I don’t think so. Didn’t he say while he was up there he couldn’t admit that banking fees were high


Our country, on top of the world, in less than a year you say?

Even with poetic licence I would dare say that is impossible.

I have to be sceptical, because if the ANC stays in power all the momentum is negative and downward, doesn’t even matter what kind of economic metric you choose to look at.

Not being negative, just a realistic pessimist.

@boots-sure there are plenty of such people in SA but ANC do not want or use them. They prefer sycophants.

A wise entrepreneur once told me your product/service has to do one of two things.

Either save customers overall costs or make more money for end user. If you can do both then you’ve got a home run.

Unfortunately, the SA economy can’t grow on ideas that merely save costs as per article. We’ll need a miracle to find ideas that can generate more money for economy.

Booze and cigarettes (and hookers :-)) don’t do any of the above, but they’re still wildly popular.
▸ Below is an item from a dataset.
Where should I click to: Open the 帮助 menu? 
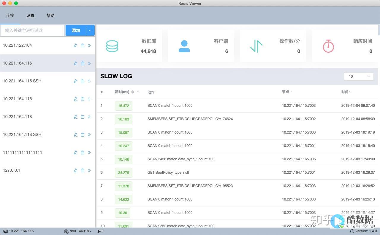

Michael Jordaan is certainly a clever guy 😉 …clever enough to realise he just used MoneyWeb as a platform to give his business some marketing exposure / PR…(with the writer’s blessing)

…and Robert Laing as journo promoting his own business, along with it 😉
Online exposure is the name of the game…just give us readers interesting articles which leads to plenty of views/clicks (i.e. read advertising revenue)

End of comments.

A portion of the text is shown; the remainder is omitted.